**TASK ITEM:** Take every line from the listing below that contains "will".

**DATA RECORDS:**
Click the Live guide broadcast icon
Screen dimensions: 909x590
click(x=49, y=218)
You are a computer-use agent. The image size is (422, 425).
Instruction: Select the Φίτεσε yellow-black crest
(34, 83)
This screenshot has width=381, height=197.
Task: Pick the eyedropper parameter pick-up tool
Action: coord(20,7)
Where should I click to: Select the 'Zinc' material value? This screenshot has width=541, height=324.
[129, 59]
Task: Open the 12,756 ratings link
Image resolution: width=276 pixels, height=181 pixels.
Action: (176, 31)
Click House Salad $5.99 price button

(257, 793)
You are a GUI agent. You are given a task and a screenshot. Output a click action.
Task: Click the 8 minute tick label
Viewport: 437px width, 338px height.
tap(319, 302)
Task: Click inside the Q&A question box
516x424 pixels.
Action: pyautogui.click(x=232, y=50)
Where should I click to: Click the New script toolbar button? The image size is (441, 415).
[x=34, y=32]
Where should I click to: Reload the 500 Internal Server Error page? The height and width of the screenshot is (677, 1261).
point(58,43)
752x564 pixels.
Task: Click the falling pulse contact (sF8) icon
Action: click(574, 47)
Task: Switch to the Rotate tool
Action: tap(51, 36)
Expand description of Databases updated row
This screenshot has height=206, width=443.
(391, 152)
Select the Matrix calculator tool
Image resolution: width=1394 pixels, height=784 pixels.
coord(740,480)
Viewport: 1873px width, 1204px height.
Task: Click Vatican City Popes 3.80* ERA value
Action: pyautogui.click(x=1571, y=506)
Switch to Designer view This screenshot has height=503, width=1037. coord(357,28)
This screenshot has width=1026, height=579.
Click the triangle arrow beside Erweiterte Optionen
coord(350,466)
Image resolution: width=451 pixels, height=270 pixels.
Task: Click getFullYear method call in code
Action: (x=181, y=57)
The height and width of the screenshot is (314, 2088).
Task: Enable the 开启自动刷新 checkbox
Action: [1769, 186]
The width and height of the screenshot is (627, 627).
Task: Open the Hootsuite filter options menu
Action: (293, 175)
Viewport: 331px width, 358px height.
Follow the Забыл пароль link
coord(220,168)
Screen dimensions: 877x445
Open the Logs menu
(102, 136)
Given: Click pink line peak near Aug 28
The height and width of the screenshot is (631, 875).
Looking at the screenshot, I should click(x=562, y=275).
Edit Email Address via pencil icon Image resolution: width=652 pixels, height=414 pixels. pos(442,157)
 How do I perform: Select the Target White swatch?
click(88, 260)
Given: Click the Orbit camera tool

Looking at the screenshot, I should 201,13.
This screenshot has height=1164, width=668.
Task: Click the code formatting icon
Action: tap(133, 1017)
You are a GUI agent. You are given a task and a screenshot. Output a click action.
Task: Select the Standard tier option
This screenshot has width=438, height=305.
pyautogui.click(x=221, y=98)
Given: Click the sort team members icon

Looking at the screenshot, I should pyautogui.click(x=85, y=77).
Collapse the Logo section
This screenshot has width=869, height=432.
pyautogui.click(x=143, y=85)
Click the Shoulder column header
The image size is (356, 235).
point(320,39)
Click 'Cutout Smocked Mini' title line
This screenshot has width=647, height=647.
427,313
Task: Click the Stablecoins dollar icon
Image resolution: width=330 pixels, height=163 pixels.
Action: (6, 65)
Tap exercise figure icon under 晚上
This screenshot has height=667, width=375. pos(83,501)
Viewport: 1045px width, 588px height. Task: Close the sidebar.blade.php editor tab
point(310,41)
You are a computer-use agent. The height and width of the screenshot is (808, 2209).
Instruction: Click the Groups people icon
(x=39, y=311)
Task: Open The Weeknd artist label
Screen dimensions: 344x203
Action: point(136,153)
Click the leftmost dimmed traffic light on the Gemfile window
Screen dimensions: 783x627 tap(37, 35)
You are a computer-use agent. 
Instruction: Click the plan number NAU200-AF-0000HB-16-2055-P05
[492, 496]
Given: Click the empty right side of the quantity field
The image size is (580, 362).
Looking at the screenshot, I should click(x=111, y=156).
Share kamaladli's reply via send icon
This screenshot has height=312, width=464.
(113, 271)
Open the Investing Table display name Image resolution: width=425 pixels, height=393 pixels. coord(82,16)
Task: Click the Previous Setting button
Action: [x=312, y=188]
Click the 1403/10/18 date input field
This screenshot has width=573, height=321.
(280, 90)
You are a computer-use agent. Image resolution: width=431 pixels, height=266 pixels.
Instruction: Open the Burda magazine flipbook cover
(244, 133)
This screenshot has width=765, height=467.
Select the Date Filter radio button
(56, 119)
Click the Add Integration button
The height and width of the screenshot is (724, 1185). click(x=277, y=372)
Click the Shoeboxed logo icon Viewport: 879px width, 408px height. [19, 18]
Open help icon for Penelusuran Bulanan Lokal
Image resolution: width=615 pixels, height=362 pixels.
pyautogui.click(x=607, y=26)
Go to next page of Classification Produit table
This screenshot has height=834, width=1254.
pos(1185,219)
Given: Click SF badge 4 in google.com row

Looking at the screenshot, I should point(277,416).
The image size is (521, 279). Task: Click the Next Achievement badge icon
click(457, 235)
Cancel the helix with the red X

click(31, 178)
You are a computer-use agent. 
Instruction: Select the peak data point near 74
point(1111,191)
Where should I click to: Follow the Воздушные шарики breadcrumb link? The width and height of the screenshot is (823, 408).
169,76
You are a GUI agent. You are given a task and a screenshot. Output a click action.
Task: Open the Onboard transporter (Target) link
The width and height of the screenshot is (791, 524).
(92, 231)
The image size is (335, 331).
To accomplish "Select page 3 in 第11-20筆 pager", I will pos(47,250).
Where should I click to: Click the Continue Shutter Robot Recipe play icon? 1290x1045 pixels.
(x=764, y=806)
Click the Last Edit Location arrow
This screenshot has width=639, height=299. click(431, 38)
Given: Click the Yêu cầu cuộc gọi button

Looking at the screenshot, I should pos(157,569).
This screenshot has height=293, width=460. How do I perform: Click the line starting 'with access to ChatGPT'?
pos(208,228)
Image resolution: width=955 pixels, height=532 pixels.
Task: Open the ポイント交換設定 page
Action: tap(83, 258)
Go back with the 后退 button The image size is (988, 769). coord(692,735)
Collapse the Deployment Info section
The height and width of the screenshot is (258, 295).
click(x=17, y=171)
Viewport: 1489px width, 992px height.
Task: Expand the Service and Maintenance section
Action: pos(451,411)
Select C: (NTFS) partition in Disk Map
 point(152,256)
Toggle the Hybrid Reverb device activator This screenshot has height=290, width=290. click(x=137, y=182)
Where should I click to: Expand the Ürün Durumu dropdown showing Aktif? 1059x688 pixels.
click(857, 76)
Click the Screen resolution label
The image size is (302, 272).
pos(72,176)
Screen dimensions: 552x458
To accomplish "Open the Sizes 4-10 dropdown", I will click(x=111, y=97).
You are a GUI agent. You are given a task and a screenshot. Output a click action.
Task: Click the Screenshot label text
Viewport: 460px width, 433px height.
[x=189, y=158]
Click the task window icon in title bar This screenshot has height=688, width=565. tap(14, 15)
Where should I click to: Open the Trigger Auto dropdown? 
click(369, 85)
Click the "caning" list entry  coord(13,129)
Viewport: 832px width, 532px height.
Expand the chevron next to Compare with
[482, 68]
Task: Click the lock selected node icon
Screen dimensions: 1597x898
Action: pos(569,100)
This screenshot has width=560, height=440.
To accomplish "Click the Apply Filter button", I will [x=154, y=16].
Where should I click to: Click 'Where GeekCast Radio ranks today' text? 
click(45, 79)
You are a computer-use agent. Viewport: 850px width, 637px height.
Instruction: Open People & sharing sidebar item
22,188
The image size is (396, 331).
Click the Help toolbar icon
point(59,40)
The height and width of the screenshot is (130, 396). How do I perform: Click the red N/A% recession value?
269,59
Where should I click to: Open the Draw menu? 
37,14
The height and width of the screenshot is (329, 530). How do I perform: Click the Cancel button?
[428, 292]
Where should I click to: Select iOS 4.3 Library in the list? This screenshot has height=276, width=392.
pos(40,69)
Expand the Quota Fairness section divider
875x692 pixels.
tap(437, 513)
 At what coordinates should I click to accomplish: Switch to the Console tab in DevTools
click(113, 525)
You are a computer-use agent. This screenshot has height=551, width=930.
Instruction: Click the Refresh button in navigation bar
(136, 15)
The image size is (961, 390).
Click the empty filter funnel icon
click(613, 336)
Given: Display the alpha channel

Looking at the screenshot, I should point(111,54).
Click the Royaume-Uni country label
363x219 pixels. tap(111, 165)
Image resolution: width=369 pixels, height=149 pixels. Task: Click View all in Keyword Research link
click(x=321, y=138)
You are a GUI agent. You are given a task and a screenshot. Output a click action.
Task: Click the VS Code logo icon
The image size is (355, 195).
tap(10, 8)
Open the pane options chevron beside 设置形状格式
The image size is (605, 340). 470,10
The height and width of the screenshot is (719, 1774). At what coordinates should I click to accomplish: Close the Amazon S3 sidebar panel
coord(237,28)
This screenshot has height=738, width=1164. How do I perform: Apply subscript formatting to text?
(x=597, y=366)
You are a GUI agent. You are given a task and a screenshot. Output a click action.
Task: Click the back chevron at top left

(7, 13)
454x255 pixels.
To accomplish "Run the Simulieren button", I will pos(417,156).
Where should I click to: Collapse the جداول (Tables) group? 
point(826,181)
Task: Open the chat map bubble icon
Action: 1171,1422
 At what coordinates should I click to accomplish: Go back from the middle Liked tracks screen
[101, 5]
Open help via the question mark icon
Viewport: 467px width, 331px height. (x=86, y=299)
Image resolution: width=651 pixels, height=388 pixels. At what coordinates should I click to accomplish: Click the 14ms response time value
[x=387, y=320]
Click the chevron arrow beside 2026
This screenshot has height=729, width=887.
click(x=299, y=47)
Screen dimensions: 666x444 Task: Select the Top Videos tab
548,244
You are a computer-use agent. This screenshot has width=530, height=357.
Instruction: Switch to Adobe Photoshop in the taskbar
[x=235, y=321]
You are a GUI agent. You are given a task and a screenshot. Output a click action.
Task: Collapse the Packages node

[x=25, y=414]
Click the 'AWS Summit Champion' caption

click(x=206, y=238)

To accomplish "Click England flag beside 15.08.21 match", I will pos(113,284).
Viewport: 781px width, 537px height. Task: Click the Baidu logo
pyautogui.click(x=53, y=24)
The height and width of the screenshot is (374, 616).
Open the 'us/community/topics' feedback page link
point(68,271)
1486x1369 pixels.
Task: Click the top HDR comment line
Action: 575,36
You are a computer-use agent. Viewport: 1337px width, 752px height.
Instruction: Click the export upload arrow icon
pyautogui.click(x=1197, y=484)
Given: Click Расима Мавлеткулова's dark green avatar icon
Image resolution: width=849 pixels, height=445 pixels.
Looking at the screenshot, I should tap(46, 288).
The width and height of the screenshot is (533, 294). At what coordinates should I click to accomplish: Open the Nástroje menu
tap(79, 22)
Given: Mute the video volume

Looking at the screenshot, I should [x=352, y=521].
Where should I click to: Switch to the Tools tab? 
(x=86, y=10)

**OUTPUT:**
To accomplish "Select page 3 in 第11-20筆 pager", I will pos(47,250).
To accomplish "Open the Sizes 4-10 dropdown", I will click(x=111, y=97).
To accomplish "Click the Apply Filter button", I will [x=154, y=16].
To accomplish "Run the Simulieren button", I will pos(417,156).
To accomplish "Click England flag beside 15.08.21 match", I will pos(113,284).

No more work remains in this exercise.